Imaging Characteristics of Deep SSI
- CT Signs: Fascial thickening, "dirty" fat planes, and pockets of gas. [34]
- Ultrasound Signs: Heterogeneous fluid collections with "swirling" echoes.
15. Landmark Trials & Research Synthesis (Extended)
1. The CLEAN Trial (Darouiche et al., NEJM 2010) [26]
Established CHG-alcohol as superior to povidone-iodine for skin preparation.
2. The iPROVE Trial (2017) [36]
Highlighted the complexity of the "Oxygenation" debate.
3. The PEGASUS Study (2020) [41]
Emphasized the need for glucose monitoring in all major surgical patients.
4. The Surgical Safety Checklist Trial (Haynes et al., NEJM 2009) [16]
Made the WHO checklist a mandatory standard in modern surgery.
5. Meta-analysis of Triclosan-Coated Sutures (2017) [14]
Showed significant reduction in SSI (RR 0.85).

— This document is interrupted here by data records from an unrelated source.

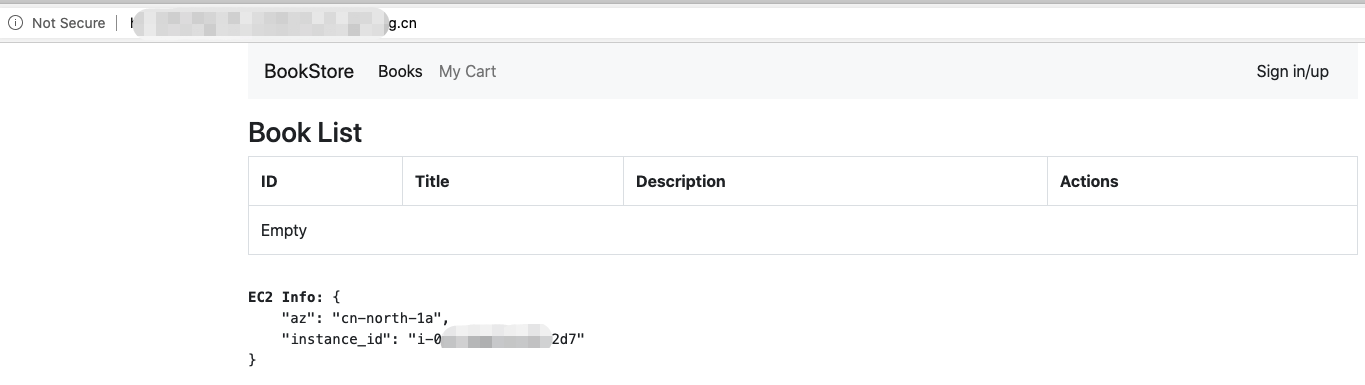The image size is (1365, 385).
Task: Open the Books nav item
Action: point(400,71)
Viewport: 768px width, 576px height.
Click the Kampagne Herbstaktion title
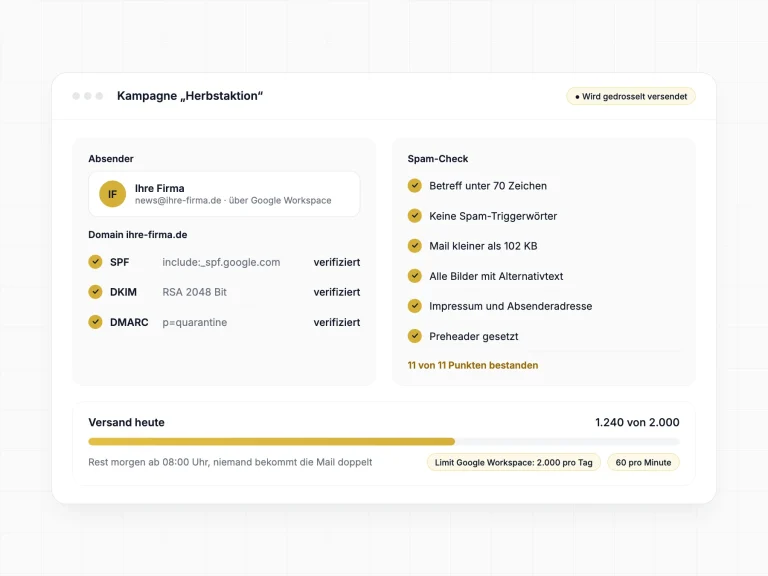(190, 96)
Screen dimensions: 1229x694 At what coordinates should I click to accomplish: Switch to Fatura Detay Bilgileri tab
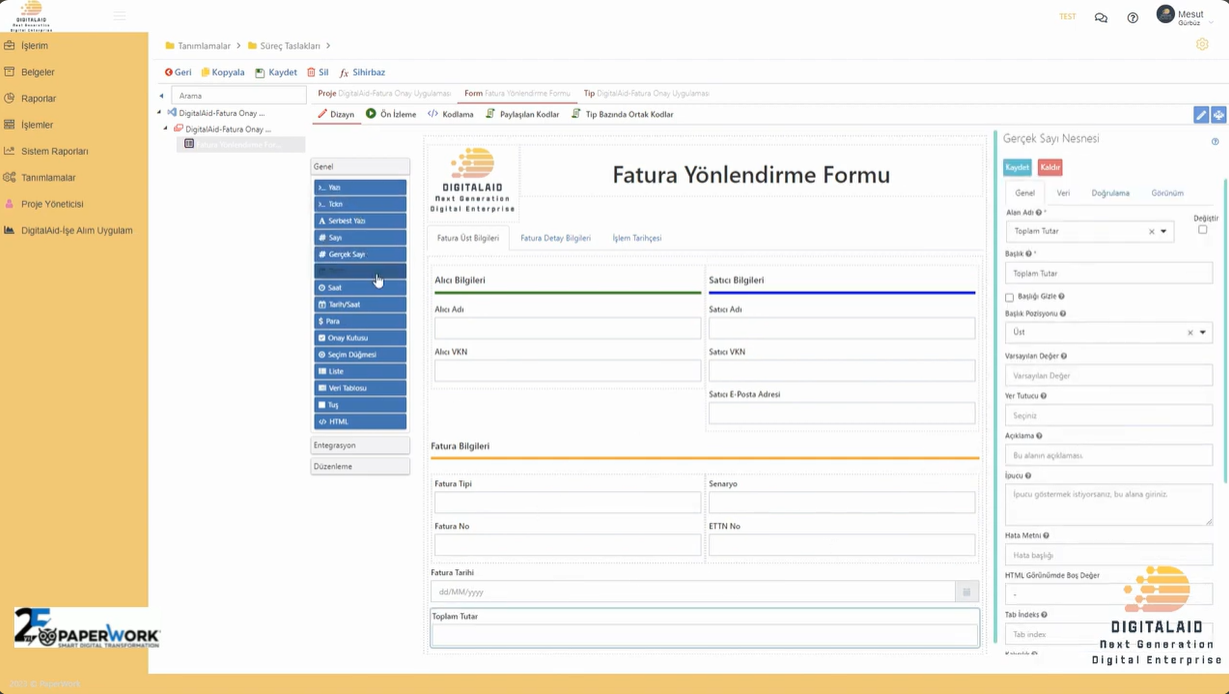pos(555,238)
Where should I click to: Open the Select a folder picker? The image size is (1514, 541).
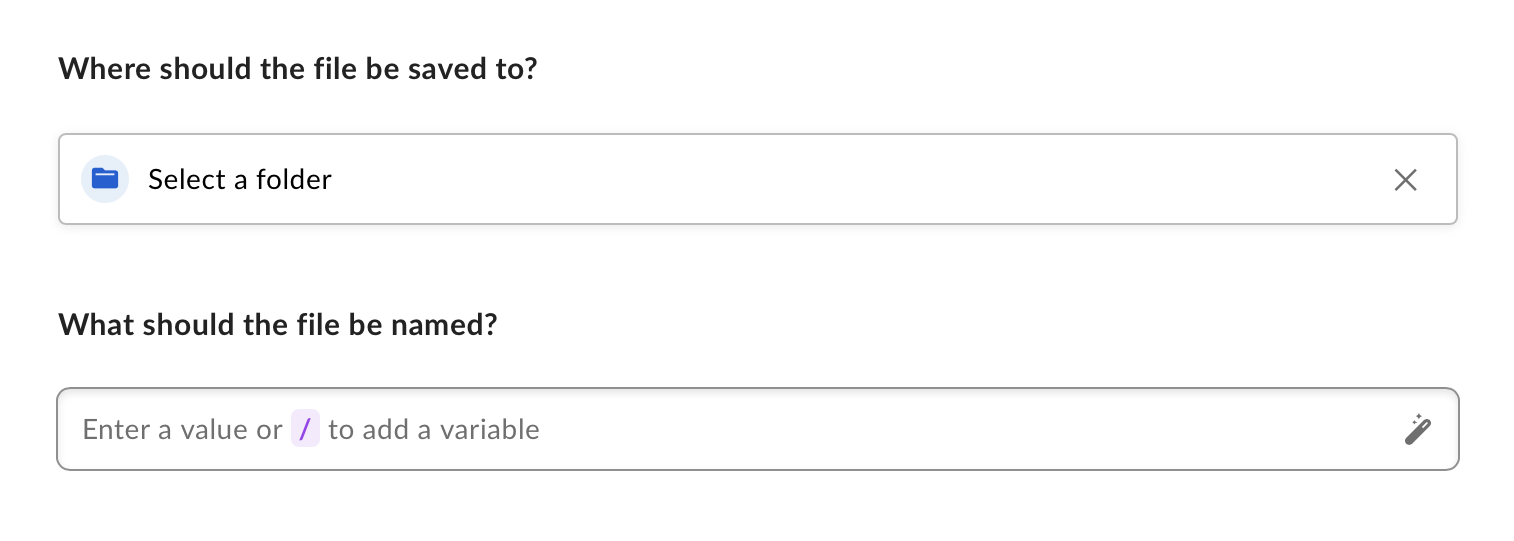point(756,179)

16. Comprehensive Surgical Technique Guide
1. Gentle Tissue Handling (Halsted's Principles)
Meticulous handling prevents necrosis and maintains local blood supply. [6]
2. Managing the "Dead Space"
- Quilting Sutures: Used in large flaps to tack the skin down.

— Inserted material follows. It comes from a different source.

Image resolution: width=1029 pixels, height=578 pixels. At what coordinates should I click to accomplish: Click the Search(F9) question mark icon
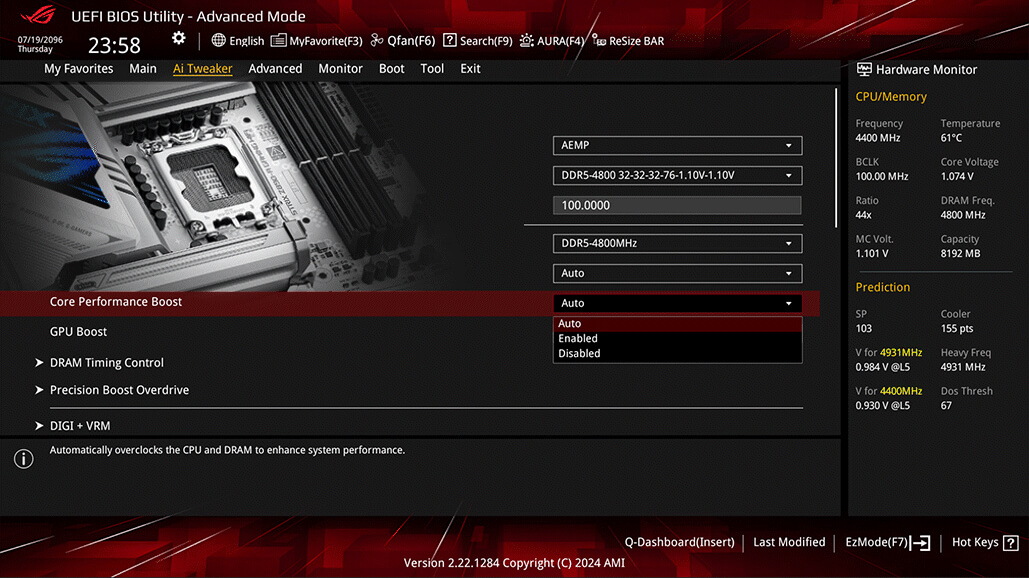click(x=450, y=40)
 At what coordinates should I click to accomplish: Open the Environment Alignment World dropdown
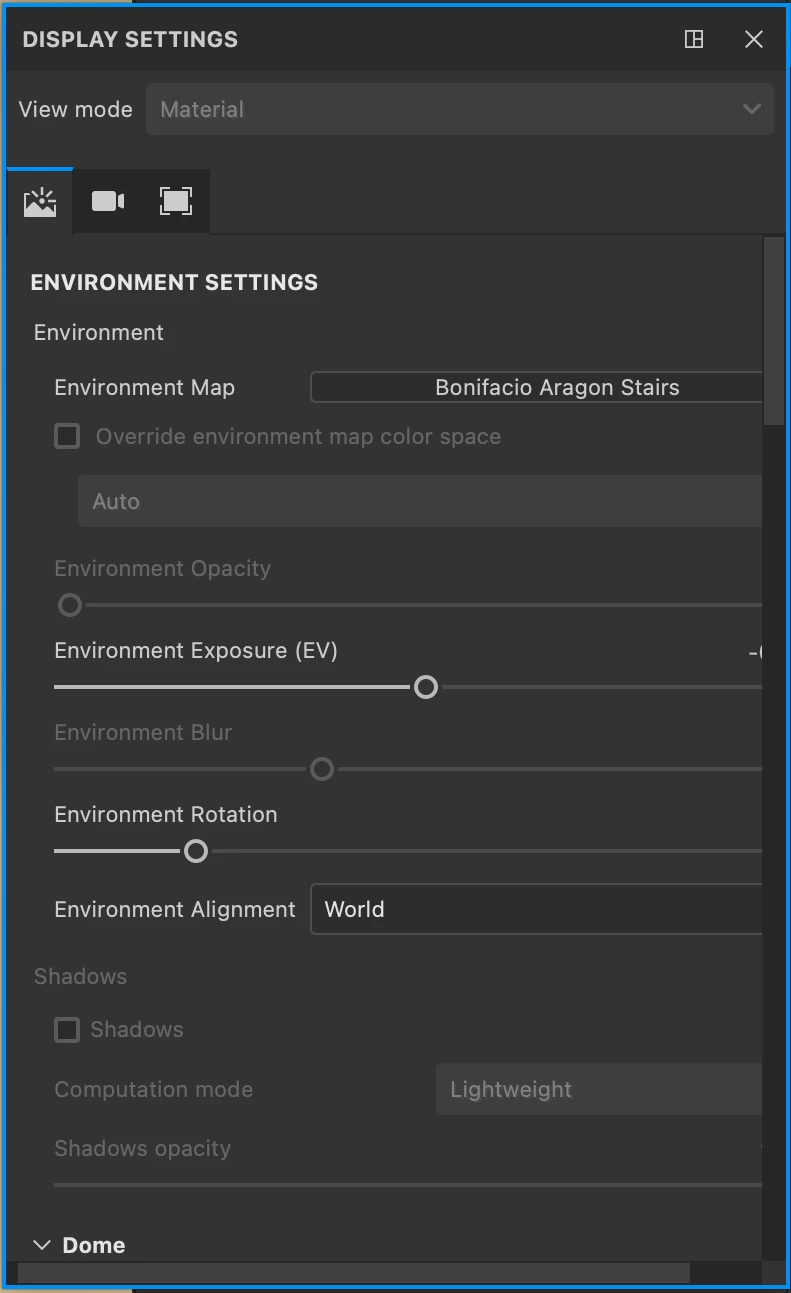pyautogui.click(x=536, y=909)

- Suction Drains: Used to evacuate fluid, must be removed within 24-48 hours.
3. Suture Selection and Tension
- Monofilament vs. Braided: Monofilament is preferred in contaminated wounds. [14]
17. The Economic Impact of SSI: A Global Crisis
SSI increases the cost of a surgical episode by $20,000 to $40,000. SSI accounts for $3.3 billion in annual costs in the US alone. [2,4]
18. Psychological Impact of SSI on Patients
Includes Post-Traumatic Stress Disorder (PTSD), body image issues, and breakdown in trust. [39]
19. Discharge Planning and SSI Surveillance
Teaching patients the "REDS" method (Redness, Edema, Drainage, Systemic signs). [4]
20. Comprehensive Wound Care Product Guide
| Category | Indication | Mechanism |
|---|---|---|
| Hydrocolloids | Low exudate. | Forms a gel. |
| Alginates | High exudate. | Absorbs 20x weight. |
| Foams | High exudate. | High absorption. |
| NPWT | High risk. | Sub-atmospheric pressure. [46] |
21. Global Health Perspective: SSI in LMICs
Challenges include sterilization, water quality, and patient malnutrition. [16,23]
22. Summary Table: The "Zero SSI" Strategy
| Pre-Op | Intra-Op | Post-Op |
|---|---|---|
| Smoking cessation (4w) | Antibiotic "Golden Hour" | Maintain Glucose less than 200 |
| MRSA Decolonization | CHG-Alcohol Skin Prep | Keep dressing for 48h |
| Weight-based Abx dosing | Maintain Normothermia | Early PDS monitoring |
| Glucose optimization | Minimize Operative Time | Nutrition optimization |
23. Viva Voce Scenarios & Exam Preparation
Case 1: The "Painful Groin" (Vascular Focus)
Diagnosis: Superficial vs. Deep SSI. Investigation: CT Angiogram. Management: IV Vancomycin + Gentamicin.
Case 2: The "Emergency Laparotomy" (Sepsis Focus)
Diagnosis: Necrotizing Fasciitis. Management: Urgent surgical debridement.